È chiaro che sicuramente era da valutare una innovazione nei programmi scolastici o comunque nel modo di “fare scuola”, ma introdurre lo studio della Bibbia non mi sembra la strada più giusta da seguire per dare vita ad una innovazione.
Pensavo all’Antico Testamento: ricco di violenza, un inno a un Dio crudele e punitivo, a un Dio che invia piaghe e che distrugge.

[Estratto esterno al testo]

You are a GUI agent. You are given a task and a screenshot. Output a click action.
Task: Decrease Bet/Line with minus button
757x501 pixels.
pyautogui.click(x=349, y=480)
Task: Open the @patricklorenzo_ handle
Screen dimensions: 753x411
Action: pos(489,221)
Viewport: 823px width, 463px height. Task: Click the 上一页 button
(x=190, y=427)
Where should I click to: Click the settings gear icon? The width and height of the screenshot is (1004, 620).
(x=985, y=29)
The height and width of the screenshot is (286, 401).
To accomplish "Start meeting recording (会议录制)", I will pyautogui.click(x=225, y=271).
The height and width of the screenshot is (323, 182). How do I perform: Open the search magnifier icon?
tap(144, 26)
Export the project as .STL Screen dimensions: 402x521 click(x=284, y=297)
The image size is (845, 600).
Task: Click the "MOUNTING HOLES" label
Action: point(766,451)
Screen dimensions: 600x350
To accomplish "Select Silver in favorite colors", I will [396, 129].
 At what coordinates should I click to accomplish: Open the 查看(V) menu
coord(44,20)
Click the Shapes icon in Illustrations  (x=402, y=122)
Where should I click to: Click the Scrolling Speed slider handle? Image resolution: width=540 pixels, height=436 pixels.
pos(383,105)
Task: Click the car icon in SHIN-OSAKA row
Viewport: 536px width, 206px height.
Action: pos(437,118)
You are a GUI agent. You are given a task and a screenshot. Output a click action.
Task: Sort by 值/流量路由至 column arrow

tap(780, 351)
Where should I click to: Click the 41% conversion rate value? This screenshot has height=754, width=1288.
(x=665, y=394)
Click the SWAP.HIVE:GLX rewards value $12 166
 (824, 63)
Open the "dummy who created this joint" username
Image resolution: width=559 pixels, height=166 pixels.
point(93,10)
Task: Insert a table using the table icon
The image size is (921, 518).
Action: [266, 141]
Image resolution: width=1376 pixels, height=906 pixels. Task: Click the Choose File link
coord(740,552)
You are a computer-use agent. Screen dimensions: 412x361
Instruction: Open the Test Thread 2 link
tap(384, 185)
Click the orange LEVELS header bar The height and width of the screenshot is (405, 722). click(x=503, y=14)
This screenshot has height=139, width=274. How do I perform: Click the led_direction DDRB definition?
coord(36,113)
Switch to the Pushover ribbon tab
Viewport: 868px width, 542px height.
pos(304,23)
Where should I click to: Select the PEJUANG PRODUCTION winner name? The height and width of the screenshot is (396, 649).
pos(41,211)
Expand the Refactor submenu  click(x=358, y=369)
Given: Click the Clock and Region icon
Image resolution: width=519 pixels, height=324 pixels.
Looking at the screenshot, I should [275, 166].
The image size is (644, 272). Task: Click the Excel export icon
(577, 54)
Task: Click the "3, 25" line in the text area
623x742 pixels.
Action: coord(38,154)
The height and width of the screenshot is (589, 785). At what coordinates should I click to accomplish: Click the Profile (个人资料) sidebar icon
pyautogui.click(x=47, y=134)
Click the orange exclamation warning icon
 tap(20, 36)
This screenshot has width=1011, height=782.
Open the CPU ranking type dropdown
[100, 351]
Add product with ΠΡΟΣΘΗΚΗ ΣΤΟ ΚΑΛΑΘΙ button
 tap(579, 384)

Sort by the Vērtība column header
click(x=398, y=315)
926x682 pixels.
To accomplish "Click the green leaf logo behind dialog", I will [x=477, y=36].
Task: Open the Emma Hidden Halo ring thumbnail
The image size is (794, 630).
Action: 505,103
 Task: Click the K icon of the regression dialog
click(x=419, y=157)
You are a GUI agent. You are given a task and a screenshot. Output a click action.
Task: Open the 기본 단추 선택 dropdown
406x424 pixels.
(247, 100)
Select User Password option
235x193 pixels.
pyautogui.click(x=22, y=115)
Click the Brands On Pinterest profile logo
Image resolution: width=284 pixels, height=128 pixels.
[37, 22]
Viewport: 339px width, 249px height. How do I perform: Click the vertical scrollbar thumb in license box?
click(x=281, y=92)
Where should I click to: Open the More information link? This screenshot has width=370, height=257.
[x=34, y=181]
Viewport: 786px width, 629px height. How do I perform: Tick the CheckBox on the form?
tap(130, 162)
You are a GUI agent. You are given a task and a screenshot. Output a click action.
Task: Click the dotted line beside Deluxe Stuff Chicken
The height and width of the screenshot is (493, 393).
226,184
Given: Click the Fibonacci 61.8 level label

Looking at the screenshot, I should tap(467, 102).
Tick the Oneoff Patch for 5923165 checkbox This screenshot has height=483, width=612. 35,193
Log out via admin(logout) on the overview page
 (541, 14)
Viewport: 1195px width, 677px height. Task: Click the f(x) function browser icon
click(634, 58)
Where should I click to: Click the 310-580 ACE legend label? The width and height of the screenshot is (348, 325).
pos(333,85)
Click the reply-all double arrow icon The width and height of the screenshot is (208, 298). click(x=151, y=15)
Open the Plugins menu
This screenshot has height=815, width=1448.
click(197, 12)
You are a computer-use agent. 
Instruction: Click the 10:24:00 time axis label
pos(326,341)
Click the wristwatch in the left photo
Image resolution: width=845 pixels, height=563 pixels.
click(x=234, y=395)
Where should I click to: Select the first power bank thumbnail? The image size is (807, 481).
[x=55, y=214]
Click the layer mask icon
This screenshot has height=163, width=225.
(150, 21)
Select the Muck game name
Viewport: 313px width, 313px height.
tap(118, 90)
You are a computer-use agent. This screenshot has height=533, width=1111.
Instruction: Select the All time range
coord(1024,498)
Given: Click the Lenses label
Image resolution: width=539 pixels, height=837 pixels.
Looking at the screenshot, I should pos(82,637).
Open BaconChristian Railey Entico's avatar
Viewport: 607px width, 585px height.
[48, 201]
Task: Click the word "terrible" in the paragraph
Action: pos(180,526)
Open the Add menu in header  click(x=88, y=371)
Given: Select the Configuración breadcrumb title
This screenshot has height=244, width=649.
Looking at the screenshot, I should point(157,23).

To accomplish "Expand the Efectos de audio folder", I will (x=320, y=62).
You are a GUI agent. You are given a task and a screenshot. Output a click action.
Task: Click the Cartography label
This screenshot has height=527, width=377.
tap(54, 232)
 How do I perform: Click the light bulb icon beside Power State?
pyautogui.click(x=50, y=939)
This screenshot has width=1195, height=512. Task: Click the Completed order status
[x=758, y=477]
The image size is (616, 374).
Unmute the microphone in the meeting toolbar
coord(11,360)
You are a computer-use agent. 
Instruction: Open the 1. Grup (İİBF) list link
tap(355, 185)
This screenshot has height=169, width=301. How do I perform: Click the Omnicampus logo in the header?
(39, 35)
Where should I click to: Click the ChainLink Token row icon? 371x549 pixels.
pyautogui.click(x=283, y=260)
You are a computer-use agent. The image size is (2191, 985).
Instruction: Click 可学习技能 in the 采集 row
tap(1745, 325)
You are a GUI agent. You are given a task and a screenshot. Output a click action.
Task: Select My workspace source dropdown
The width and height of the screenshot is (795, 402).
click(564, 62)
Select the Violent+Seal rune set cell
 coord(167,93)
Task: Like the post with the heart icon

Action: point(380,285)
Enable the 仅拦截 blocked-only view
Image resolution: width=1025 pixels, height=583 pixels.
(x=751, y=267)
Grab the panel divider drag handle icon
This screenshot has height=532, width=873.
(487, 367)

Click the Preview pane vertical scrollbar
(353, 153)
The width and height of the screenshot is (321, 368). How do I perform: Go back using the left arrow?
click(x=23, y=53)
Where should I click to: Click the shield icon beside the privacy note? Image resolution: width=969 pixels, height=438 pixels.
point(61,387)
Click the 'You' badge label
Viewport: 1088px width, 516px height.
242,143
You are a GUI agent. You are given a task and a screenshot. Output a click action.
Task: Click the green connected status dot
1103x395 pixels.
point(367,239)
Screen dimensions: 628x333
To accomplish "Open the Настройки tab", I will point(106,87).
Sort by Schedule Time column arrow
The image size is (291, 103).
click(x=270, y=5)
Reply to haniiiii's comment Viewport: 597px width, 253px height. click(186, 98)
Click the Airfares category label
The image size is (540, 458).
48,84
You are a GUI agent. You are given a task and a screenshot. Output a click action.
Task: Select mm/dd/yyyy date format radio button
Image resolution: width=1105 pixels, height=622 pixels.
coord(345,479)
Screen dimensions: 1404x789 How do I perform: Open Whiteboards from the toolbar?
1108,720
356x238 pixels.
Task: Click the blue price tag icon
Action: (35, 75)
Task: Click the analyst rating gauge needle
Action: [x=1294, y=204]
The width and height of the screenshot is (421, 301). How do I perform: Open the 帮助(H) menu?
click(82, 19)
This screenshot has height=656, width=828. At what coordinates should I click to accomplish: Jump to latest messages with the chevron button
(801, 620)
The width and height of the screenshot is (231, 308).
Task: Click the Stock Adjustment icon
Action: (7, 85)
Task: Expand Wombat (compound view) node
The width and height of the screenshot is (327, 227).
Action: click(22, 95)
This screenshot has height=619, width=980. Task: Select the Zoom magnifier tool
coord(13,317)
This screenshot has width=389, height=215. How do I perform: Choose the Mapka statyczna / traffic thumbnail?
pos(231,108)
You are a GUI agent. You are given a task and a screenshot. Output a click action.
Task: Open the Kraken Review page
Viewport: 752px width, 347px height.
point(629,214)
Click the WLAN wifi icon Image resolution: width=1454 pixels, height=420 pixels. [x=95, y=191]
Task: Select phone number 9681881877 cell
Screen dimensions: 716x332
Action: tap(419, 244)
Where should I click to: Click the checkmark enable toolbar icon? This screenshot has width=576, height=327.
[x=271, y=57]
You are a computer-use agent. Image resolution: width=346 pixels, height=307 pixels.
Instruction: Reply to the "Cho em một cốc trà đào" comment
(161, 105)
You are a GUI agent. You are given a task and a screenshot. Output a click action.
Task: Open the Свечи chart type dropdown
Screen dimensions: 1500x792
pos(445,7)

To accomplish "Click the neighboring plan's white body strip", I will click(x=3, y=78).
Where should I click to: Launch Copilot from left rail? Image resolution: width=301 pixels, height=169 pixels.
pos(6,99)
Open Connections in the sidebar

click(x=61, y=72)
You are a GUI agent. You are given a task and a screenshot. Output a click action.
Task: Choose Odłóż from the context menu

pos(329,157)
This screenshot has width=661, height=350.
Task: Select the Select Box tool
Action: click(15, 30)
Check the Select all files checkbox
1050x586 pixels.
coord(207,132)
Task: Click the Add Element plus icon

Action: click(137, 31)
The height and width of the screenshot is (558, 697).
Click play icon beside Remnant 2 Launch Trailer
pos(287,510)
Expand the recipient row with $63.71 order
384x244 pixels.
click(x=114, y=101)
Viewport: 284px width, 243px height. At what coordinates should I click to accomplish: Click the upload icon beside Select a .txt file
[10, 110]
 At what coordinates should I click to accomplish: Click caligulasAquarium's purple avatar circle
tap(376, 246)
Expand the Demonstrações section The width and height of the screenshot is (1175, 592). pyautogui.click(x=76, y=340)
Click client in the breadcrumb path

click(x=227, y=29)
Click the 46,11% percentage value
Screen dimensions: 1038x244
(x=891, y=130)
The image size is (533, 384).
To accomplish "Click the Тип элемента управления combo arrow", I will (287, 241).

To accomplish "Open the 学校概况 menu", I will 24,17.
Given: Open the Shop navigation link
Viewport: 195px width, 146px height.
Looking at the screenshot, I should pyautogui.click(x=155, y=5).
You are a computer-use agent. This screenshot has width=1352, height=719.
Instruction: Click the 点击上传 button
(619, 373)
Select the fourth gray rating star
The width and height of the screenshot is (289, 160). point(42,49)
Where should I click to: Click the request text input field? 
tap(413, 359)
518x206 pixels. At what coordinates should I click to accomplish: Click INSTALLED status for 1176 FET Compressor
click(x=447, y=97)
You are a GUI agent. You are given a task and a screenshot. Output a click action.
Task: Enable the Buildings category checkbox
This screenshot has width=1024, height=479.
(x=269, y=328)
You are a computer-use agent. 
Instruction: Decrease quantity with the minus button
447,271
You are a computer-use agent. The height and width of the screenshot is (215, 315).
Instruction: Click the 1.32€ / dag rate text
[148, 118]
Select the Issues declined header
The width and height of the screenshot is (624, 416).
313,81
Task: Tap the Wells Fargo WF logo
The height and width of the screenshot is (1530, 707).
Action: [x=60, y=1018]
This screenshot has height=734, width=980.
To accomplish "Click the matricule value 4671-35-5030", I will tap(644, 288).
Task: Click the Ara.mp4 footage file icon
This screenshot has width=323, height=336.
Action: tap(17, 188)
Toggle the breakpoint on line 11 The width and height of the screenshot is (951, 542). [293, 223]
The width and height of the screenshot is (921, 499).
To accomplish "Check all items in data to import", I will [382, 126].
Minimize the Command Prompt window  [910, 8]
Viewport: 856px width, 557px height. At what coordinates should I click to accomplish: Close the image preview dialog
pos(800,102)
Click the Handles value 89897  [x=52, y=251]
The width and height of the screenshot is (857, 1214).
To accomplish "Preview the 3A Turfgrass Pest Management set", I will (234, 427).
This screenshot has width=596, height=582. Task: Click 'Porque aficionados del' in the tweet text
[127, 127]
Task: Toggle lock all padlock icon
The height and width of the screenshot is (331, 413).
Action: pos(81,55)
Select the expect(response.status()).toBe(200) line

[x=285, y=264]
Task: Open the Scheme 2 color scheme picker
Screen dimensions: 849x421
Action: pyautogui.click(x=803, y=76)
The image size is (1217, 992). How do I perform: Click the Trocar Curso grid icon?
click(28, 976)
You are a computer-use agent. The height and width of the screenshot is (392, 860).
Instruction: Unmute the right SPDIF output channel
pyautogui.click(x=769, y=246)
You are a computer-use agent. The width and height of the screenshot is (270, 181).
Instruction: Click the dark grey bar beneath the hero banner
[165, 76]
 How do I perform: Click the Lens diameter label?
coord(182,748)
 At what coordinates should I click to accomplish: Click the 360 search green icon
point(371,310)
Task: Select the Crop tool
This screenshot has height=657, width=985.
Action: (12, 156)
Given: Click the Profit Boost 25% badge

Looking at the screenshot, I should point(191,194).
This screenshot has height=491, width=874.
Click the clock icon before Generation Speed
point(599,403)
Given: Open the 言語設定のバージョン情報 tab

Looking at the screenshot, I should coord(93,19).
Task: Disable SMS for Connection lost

Qualcuno però potrebbe obiettare dicendo che il tema della violenza ricorre anche in altre discipline, ma ciò che, a parer mio, distingue lo studio della Bibbia dalle altre discipline è il fatto che la Bibbia porta con sé uno spirito di imposizione morale. Per esempio, nel libro del Levitico vengono condannate le pratiche omosessuali. Inoltre, la Bibbia è una storia raccontata dagli uomini, e quando scrivo “uomini” intendo il genere maschile; la donna aveva un posto in secondo piano nella società del tempo. La scrittrice Marilù Oliva, difatti, ha sentito il bisogno di scrivere un libro, intitolato La Bibbia raccontata da Eva, Giuditta, Maddalena e le altre, per dare voce alle donne che di voce non ne avevano mai avuta. E allora, in una società in cui dobbiamo ancora batterci per assicurare gli stessi diritti a tutti, in cui dobbiamo ancora batterci per eliminare tutte le forme di discriminazione, in una società in cui si fatica ancora a riconoscere la parità tra uomo e donna, che effetto potrebbe avere lo studio di tale testo tra i giovani? Si corre un grande rischio!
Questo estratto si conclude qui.